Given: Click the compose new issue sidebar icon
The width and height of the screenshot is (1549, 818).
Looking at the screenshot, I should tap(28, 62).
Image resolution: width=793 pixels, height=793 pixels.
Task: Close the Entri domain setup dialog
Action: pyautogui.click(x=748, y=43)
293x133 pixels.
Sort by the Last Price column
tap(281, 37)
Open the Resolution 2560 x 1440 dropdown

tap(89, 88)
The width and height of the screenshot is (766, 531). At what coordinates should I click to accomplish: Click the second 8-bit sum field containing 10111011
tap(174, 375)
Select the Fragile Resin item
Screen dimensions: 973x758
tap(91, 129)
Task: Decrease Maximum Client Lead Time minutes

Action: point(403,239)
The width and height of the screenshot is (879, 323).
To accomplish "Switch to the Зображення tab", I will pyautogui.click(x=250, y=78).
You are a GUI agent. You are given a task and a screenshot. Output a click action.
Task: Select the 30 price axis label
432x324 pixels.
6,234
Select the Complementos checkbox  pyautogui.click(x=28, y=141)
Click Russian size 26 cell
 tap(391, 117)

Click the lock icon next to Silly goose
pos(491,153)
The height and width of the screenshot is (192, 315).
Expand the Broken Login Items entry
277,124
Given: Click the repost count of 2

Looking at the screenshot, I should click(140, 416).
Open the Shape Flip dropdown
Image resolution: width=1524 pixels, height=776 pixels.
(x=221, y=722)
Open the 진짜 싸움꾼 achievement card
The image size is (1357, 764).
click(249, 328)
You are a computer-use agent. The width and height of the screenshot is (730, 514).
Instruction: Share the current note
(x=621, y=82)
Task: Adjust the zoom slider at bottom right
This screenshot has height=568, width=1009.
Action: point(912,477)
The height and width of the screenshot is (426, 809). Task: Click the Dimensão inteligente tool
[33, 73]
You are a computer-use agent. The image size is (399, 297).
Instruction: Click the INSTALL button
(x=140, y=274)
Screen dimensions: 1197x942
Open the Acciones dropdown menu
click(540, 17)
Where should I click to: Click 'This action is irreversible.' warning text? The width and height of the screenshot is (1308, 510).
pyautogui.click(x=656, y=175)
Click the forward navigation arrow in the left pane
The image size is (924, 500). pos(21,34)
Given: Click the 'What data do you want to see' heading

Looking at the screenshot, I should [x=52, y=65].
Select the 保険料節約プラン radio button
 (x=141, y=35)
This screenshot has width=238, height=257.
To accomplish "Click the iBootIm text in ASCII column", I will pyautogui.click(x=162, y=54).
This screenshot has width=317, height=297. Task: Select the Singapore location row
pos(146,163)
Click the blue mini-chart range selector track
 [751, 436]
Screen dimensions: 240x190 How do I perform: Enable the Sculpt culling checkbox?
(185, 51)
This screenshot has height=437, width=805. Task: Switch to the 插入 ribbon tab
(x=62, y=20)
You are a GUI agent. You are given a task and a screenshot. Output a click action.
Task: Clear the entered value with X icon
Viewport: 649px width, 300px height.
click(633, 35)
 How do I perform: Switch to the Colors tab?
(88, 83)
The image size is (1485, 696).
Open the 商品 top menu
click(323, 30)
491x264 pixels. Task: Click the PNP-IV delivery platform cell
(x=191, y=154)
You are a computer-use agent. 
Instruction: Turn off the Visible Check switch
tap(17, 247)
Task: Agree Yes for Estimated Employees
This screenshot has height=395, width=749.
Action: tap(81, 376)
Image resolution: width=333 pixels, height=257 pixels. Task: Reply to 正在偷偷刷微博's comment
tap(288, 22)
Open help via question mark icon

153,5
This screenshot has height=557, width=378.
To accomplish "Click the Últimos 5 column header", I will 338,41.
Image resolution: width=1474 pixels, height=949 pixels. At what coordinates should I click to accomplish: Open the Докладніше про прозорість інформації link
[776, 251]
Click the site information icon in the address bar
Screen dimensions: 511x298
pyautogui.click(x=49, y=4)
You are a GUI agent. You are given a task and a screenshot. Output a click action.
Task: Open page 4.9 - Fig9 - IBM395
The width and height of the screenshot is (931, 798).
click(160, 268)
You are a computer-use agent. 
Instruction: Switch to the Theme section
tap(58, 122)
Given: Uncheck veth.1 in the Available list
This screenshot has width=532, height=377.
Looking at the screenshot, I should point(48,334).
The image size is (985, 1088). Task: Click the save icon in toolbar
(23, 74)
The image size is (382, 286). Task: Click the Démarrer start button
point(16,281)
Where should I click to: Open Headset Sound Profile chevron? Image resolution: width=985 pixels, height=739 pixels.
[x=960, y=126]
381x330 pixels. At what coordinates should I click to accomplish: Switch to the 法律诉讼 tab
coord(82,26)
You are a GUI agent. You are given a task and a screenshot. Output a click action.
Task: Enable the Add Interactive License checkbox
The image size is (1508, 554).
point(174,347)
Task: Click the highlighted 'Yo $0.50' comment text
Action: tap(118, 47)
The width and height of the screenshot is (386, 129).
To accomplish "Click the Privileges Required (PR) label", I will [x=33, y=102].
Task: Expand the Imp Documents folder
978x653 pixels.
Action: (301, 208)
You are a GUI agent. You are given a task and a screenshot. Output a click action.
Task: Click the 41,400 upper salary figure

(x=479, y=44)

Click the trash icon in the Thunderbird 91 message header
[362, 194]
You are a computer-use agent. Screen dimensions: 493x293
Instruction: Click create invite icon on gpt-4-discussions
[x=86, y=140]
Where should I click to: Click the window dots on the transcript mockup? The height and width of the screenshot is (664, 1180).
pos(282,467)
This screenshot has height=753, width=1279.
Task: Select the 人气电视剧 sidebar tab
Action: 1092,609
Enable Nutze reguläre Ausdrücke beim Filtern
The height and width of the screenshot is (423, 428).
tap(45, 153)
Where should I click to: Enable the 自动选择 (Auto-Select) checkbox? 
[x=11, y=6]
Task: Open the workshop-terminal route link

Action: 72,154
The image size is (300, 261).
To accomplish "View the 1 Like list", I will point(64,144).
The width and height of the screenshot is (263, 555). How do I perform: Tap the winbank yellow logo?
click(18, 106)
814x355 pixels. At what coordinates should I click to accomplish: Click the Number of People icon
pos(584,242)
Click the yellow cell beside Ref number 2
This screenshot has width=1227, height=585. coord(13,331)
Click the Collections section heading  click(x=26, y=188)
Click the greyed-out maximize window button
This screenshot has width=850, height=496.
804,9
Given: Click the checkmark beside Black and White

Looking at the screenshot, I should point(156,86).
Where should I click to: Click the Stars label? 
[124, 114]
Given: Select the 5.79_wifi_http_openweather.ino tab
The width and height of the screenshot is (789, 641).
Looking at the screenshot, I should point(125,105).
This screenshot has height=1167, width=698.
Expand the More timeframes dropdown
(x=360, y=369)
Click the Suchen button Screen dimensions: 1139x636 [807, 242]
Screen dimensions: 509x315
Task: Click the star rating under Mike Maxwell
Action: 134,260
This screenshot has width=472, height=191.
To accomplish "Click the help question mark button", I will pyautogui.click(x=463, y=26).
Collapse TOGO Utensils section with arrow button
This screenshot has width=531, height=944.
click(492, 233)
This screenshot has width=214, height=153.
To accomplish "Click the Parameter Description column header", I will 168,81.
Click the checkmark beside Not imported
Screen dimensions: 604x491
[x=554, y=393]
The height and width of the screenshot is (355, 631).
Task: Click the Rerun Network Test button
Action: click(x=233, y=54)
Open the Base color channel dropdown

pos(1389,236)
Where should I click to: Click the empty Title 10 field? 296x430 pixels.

- _Required action_
What this exercise calls for is a precise transcription of the material above.

- _Reply_
Given: Click the compose new issue sidebar icon
The width and height of the screenshot is (1549, 818).
Looking at the screenshot, I should tap(28, 62).
Image resolution: width=793 pixels, height=793 pixels.
Task: Close the Entri domain setup dialog
Action: pyautogui.click(x=748, y=43)
293x133 pixels.
Sort by the Last Price column
tap(281, 37)
Open the Resolution 2560 x 1440 dropdown

tap(89, 88)
The width and height of the screenshot is (766, 531). At what coordinates should I click to accomplish: Click the second 8-bit sum field containing 10111011
tap(174, 375)
Select the Fragile Resin item
Screen dimensions: 973x758
tap(91, 129)
Task: Decrease Maximum Client Lead Time minutes

Action: point(403,239)
The width and height of the screenshot is (879, 323).
To accomplish "Switch to the Зображення tab", I will pyautogui.click(x=250, y=78).
You are a GUI agent. You are given a task and a screenshot. Output a click action.
Task: Select the 30 price axis label
432x324 pixels.
6,234
Select the Complementos checkbox  pyautogui.click(x=28, y=141)
Click Russian size 26 cell
 tap(391, 117)

Click the lock icon next to Silly goose
pos(491,153)
The height and width of the screenshot is (192, 315).
Expand the Broken Login Items entry
277,124
Given: Click the repost count of 2

Looking at the screenshot, I should click(140, 416).
Open the Shape Flip dropdown
Image resolution: width=1524 pixels, height=776 pixels.
(x=221, y=722)
Open the 진짜 싸움꾼 achievement card
The image size is (1357, 764).
click(249, 328)
You are a computer-use agent. The width and height of the screenshot is (730, 514).
Instruction: Share the current note
(x=621, y=82)
Task: Adjust the zoom slider at bottom right
This screenshot has height=568, width=1009.
Action: point(912,477)
The height and width of the screenshot is (426, 809). Task: Click the Dimensão inteligente tool
[33, 73]
You are a computer-use agent. The image size is (399, 297).
Instruction: Click the INSTALL button
(x=140, y=274)
Screen dimensions: 1197x942
Open the Acciones dropdown menu
click(540, 17)
Where should I click to: Click 'This action is irreversible.' warning text? The width and height of the screenshot is (1308, 510).
pyautogui.click(x=656, y=175)
Click the forward navigation arrow in the left pane
The image size is (924, 500). pos(21,34)
Given: Click the 'What data do you want to see' heading

Looking at the screenshot, I should [x=52, y=65].
Select the 保険料節約プラン radio button
 (x=141, y=35)
This screenshot has width=238, height=257.
To accomplish "Click the iBootIm text in ASCII column", I will pyautogui.click(x=162, y=54).
This screenshot has width=317, height=297. Task: Select the Singapore location row
pos(146,163)
Click the blue mini-chart range selector track
 [751, 436]
Screen dimensions: 240x190 How do I perform: Enable the Sculpt culling checkbox?
(185, 51)
This screenshot has height=437, width=805. Task: Switch to the 插入 ribbon tab
(x=62, y=20)
You are a GUI agent. You are given a task and a screenshot. Output a click action.
Task: Clear the entered value with X icon
Viewport: 649px width, 300px height.
click(633, 35)
 How do I perform: Switch to the Colors tab?
(88, 83)
The image size is (1485, 696).
Open the 商品 top menu
click(323, 30)
491x264 pixels. Task: Click the PNP-IV delivery platform cell
(x=191, y=154)
You are a computer-use agent. 
Instruction: Turn off the Visible Check switch
tap(17, 247)
Task: Agree Yes for Estimated Employees
This screenshot has height=395, width=749.
Action: tap(81, 376)
Image resolution: width=333 pixels, height=257 pixels. Task: Reply to 正在偷偷刷微博's comment
tap(288, 22)
Open help via question mark icon

153,5
This screenshot has height=557, width=378.
To accomplish "Click the Últimos 5 column header", I will 338,41.
Image resolution: width=1474 pixels, height=949 pixels. At what coordinates should I click to accomplish: Open the Докладніше про прозорість інформації link
[776, 251]
Click the site information icon in the address bar
Screen dimensions: 511x298
pyautogui.click(x=49, y=4)
You are a GUI agent. You are given a task and a screenshot. Output a click action.
Task: Open page 4.9 - Fig9 - IBM395
The width and height of the screenshot is (931, 798).
click(160, 268)
You are a computer-use agent. 
Instruction: Switch to the Theme section
tap(58, 122)
Given: Uncheck veth.1 in the Available list
This screenshot has width=532, height=377.
Looking at the screenshot, I should point(48,334).
The image size is (985, 1088). Task: Click the save icon in toolbar
(23, 74)
The image size is (382, 286). Task: Click the Démarrer start button
point(16,281)
Where should I click to: Open Headset Sound Profile chevron? Image resolution: width=985 pixels, height=739 pixels.
[x=960, y=126]
381x330 pixels. At what coordinates should I click to accomplish: Switch to the 法律诉讼 tab
coord(82,26)
You are a GUI agent. You are given a task and a screenshot. Output a click action.
Task: Enable the Add Interactive License checkbox
The image size is (1508, 554).
point(174,347)
Task: Click the highlighted 'Yo $0.50' comment text
Action: tap(118, 47)
The width and height of the screenshot is (386, 129).
To accomplish "Click the Privileges Required (PR) label", I will [x=33, y=102].
Task: Expand the Imp Documents folder
978x653 pixels.
Action: (301, 208)
You are a GUI agent. You are given a task and a screenshot. Output a click action.
Task: Click the 41,400 upper salary figure

(x=479, y=44)

Click the trash icon in the Thunderbird 91 message header
[362, 194]
You are a computer-use agent. Screen dimensions: 493x293
Instruction: Click create invite icon on gpt-4-discussions
[x=86, y=140]
Where should I click to: Click the window dots on the transcript mockup? The height and width of the screenshot is (664, 1180).
pos(282,467)
This screenshot has height=753, width=1279.
Task: Select the 人气电视剧 sidebar tab
Action: 1092,609
Enable Nutze reguläre Ausdrücke beim Filtern
The height and width of the screenshot is (423, 428).
tap(45, 153)
Where should I click to: Enable the 自动选择 (Auto-Select) checkbox? 
[x=11, y=6]
Task: Open the workshop-terminal route link

Action: 72,154
The image size is (300, 261).
To accomplish "View the 1 Like list", I will point(64,144).
The width and height of the screenshot is (263, 555). How do I perform: Tap the winbank yellow logo?
click(18, 106)
814x355 pixels. At what coordinates should I click to accomplish: Click the Number of People icon
pos(584,242)
Click the yellow cell beside Ref number 2
This screenshot has width=1227, height=585. coord(13,331)
Click the Collections section heading  click(x=26, y=188)
Click the greyed-out maximize window button
This screenshot has width=850, height=496.
804,9
Given: Click the checkmark beside Black and White

Looking at the screenshot, I should point(156,86).
Where should I click to: Click the Stars label? 
[124, 114]
Given: Select the 5.79_wifi_http_openweather.ino tab
The width and height of the screenshot is (789, 641).
Looking at the screenshot, I should point(125,105).
This screenshot has height=1167, width=698.
Expand the More timeframes dropdown
(x=360, y=369)
Click the Suchen button Screen dimensions: 1139x636 [807, 242]
Screen dimensions: 509x315
Task: Click the star rating under Mike Maxwell
Action: 134,260
This screenshot has width=472, height=191.
To accomplish "Click the help question mark button", I will pyautogui.click(x=463, y=26).
Collapse TOGO Utensils section with arrow button
This screenshot has width=531, height=944.
click(492, 233)
This screenshot has width=214, height=153.
To accomplish "Click the Parameter Description column header", I will 168,81.
Click the checkmark beside Not imported
Screen dimensions: 604x491
[x=554, y=393]
The height and width of the screenshot is (355, 631).
Task: Click the Rerun Network Test button
Action: click(x=233, y=54)
Open the Base color channel dropdown

pos(1389,236)
Where should I click to: Click the empty Title 10 field? 296x430 pixels.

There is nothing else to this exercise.